── Text provided

Hmm. Maybe they should have ended the season with “Blackwater.”
I don’t want to be a negative Nancy, too difficult to please, and nitpicking everything. I really did enjoy this season far more than I did the first, and I think it’s only going to get better from Season 3 onward. Having read the series, I know there’s incredible, jaw dropping stuff to come and I’m impatient to see it. That’s what makes “slower” episodes a bit frustrating.
Then again, when Game of Thrones does drop the ball, it does so in a way that’s extremely worrying to those big, scary episodes to come. The show seems to have almost no middle ground – they either get it very right, or very wrong.
“Valar Morghulis,” I think, got an awful lot wrong, which only was more glaring because of some of the truly great character work on display here. (Is that even worth saying anymore? It’s almost a given.) Yes, it had a thankless task following up “Blackwater,” and I know the time after a battle is probably utter dullsville. I realize pieces had to be moved into place for next season. But did it have to be done so transparently? This episode played a bit like a checklist of cliffhangers, dutifully moving them to the “Oh no!” point without really investing much tension in the scenes themselves.
And let’s be honest – post-“Blackwater,” the show had deliberately left a massive promise in the form of Daenerys and her missing dragons. “Don’t worry,” the throwaway scene with her and Jorah said. “There’s going to be two brawls to close the season. We’re drawing this out, but the pay off is going to be immense.” But then it wasn’t. After numerous episodes of Daenerys screaming and crying about her dragons, and the expectation that the House of the Undying was going to crumble like so much rotten stone, it just hastily came to a “These CGI dragons are expensive!” conclusion. We saw one Undying burn up, and then Daenerys just walked out, like she could have done two episodes ago. Really, Game of Thrones? This is what you built up to for our Mother of Dragons? It’s like you don’t want us to see her reduce a building to rubble!
On the plus side, what the Undying scenes lacked in spectacle, they made up for in emotion. In the book, Daenerys’ trip through the House was a confusing, trippy mess of scenes that meant nothing to her and the temptation (an alliance with the Undying) was a pale and unappealing thing. Here, Daenerys was repeatedly shown things she desperately craved, but rejected in favor of finding her dragons, whose cries jolted her every time she wavered. And oh, how easy it would have been to fall for the Khal Drogo option, which was so utterly heartbreaking that one wonders if it was a vision at all. Beautifully, gutwrenchingly done. When Game of Thrones reaches for your heartstrings, it’s nice to know it can find them and tug them as hard as it can our thirst for gore and treachery.
How does one follow-up Khal Drogo? With cheesy chains, an unthreatening imprisonment scenario, and a stiff speech, apparently. I do love those baby dragons, though. They’re adorable. And fierce! I feel like they could have gotten out all along, and they were just like “Hi, Mommy. Did you bring snacks? Mommy, can I have a juice box?” (I imagine dragons enjoy juice boxes of kerosene.)

────

• **Written instruction A**
Please reproduce part of the review word for word, starting at "How does one" and stopping after "boxes of kerosene.)".
• **Written instruction B**
In the review, what did the Undying scenes offer in place of spectacle?
The records after this point are separate from the review.

── Information provided

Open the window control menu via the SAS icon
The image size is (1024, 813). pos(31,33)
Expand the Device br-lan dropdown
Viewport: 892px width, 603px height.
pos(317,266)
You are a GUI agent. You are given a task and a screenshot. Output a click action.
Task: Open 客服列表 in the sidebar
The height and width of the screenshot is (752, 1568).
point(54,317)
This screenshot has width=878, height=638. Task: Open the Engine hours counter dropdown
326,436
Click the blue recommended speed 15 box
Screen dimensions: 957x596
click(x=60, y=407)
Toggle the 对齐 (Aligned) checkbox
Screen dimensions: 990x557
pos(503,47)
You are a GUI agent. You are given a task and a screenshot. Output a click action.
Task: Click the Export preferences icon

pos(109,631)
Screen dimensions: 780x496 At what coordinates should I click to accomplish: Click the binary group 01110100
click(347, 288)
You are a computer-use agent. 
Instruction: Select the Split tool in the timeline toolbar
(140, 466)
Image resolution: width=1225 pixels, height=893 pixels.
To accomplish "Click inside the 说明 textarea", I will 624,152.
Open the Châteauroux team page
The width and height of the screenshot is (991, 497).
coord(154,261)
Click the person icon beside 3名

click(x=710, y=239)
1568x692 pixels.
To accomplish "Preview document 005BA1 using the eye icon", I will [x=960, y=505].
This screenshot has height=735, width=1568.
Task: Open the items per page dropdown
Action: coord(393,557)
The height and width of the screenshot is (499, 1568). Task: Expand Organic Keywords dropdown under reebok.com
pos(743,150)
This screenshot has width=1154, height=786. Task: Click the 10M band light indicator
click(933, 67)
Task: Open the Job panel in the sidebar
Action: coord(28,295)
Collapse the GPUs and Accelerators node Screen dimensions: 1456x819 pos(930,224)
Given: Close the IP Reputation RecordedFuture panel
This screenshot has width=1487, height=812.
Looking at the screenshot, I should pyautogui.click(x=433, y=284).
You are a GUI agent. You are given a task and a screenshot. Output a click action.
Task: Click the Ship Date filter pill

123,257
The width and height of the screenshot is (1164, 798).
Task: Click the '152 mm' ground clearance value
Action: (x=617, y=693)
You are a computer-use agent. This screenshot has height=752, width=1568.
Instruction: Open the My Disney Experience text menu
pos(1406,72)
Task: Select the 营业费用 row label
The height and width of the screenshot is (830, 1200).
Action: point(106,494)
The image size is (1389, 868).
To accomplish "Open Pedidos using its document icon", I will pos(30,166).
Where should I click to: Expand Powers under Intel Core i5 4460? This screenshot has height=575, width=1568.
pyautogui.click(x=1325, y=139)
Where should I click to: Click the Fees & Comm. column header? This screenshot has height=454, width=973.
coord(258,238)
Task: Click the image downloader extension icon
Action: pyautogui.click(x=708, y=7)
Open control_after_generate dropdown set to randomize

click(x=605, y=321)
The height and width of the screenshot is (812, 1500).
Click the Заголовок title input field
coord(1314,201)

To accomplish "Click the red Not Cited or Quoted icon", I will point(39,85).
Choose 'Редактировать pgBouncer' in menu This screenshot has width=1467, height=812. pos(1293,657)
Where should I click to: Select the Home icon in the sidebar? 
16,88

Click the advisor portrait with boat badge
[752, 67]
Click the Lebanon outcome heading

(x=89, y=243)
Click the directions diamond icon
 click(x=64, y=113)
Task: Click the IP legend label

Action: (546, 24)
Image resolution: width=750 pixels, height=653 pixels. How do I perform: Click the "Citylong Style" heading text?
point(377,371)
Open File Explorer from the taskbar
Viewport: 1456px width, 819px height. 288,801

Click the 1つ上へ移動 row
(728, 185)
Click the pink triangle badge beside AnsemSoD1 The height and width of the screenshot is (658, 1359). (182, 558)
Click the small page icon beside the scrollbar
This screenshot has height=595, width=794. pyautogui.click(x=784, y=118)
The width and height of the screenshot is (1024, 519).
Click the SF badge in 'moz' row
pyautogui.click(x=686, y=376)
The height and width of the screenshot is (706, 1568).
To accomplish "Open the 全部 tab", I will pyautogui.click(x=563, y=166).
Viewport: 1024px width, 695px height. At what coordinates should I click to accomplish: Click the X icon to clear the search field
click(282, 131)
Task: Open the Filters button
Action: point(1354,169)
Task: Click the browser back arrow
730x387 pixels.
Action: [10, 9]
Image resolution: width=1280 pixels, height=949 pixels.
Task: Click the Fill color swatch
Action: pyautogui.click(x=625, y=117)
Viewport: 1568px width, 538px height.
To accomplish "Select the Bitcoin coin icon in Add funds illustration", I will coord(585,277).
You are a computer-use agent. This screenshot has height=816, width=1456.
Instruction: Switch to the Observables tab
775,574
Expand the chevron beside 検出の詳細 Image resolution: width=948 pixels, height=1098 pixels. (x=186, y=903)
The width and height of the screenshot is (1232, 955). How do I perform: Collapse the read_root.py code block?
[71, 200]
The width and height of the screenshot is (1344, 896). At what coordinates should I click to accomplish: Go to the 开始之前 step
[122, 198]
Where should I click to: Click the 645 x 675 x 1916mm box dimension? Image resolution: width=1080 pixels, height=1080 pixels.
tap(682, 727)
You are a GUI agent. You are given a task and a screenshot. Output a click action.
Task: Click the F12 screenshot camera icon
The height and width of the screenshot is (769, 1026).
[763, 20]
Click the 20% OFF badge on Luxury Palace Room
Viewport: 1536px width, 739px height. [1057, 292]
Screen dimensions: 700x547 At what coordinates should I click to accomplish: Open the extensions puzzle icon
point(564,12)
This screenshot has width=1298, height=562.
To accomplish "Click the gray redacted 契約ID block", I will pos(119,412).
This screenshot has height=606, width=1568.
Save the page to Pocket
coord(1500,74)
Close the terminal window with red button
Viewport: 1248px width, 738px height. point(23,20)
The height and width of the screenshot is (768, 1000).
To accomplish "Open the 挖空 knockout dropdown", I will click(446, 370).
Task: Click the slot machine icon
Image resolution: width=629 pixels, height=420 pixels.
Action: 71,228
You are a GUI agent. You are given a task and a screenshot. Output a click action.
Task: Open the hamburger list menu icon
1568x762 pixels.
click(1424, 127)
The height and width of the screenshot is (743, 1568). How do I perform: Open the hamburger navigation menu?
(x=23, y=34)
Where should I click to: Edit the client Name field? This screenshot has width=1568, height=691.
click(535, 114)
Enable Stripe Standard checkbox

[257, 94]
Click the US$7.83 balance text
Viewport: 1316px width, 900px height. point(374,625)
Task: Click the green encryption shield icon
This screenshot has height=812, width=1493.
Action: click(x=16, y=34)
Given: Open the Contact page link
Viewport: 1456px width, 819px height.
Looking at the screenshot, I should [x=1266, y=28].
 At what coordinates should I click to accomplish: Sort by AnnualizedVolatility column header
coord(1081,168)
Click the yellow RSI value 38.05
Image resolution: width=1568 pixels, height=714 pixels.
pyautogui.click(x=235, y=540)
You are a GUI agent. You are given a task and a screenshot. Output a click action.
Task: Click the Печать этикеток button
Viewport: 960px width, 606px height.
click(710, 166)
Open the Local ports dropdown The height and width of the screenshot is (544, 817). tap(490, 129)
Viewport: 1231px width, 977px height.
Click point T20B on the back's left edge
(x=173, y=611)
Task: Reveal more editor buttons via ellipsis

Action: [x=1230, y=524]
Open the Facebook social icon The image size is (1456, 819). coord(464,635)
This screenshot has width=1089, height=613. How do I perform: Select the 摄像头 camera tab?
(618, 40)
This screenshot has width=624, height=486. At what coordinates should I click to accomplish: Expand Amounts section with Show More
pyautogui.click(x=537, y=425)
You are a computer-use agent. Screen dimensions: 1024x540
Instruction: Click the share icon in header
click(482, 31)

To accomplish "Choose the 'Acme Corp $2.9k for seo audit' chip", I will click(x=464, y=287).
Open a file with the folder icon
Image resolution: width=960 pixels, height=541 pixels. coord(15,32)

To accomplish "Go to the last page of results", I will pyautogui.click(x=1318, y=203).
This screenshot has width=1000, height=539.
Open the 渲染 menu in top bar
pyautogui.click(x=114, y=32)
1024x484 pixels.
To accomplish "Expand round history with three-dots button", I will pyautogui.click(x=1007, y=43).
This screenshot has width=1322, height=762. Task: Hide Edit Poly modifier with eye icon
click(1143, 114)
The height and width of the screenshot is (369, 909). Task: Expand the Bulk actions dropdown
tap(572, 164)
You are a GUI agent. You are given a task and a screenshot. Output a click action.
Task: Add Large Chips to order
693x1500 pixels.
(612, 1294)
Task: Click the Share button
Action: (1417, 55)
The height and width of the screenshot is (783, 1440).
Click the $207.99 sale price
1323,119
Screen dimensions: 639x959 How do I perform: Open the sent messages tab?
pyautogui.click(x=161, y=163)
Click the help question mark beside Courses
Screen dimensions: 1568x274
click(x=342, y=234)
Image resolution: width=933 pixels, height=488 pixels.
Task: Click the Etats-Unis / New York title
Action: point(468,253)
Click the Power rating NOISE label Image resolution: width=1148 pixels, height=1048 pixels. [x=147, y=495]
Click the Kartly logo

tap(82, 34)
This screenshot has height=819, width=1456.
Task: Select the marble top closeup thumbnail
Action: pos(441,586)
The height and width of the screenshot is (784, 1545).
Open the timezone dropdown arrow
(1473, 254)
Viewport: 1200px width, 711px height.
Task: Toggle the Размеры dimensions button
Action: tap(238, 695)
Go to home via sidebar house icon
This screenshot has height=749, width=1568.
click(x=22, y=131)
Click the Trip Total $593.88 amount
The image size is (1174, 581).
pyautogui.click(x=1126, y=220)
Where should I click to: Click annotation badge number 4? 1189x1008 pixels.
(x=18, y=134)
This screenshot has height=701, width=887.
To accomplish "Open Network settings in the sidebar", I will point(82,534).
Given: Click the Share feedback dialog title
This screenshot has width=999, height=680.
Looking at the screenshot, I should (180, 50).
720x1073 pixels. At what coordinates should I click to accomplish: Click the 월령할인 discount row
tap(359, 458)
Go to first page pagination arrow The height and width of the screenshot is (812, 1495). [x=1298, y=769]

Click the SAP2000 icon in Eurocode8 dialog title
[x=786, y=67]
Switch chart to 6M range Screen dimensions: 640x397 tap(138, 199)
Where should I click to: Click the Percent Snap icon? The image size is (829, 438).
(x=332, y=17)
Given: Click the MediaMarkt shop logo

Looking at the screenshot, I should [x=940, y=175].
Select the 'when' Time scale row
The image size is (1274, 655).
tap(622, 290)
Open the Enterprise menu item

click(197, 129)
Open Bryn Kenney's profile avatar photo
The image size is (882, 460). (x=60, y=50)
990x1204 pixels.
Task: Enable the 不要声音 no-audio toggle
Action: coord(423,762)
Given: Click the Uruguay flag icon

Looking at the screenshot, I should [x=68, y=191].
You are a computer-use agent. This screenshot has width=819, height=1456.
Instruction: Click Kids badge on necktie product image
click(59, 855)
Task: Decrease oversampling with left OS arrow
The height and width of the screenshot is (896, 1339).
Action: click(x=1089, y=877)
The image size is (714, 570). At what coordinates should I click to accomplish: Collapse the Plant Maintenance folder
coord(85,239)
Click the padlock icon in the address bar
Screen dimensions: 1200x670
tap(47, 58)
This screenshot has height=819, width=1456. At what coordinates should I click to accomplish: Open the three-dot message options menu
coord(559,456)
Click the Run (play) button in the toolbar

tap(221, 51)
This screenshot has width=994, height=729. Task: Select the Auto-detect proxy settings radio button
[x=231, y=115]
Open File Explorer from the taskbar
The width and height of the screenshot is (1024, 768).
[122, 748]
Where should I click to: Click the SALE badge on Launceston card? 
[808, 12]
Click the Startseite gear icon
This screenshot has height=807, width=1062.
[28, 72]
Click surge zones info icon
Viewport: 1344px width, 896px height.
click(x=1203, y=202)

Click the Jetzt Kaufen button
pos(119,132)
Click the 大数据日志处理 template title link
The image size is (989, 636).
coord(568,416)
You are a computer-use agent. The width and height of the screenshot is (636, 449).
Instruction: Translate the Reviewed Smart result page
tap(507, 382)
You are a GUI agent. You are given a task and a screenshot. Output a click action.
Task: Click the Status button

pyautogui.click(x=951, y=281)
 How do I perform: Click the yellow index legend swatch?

────

• **Result A**
How does one follow-up Khal Drogo? With cheesy chains, an unthreatening imprisonment scenario, and a stiff speech, apparently. I do love those baby dragons, though. They’re adorable. And fierce! I feel like they could have gotten out all along, and they were just like “Hi, Mommy. Did you bring snacks? Mommy, can I have a juice box?” (I imagine dragons enjoy juice boxes of kerosene.)

• **Result B**
Emotion.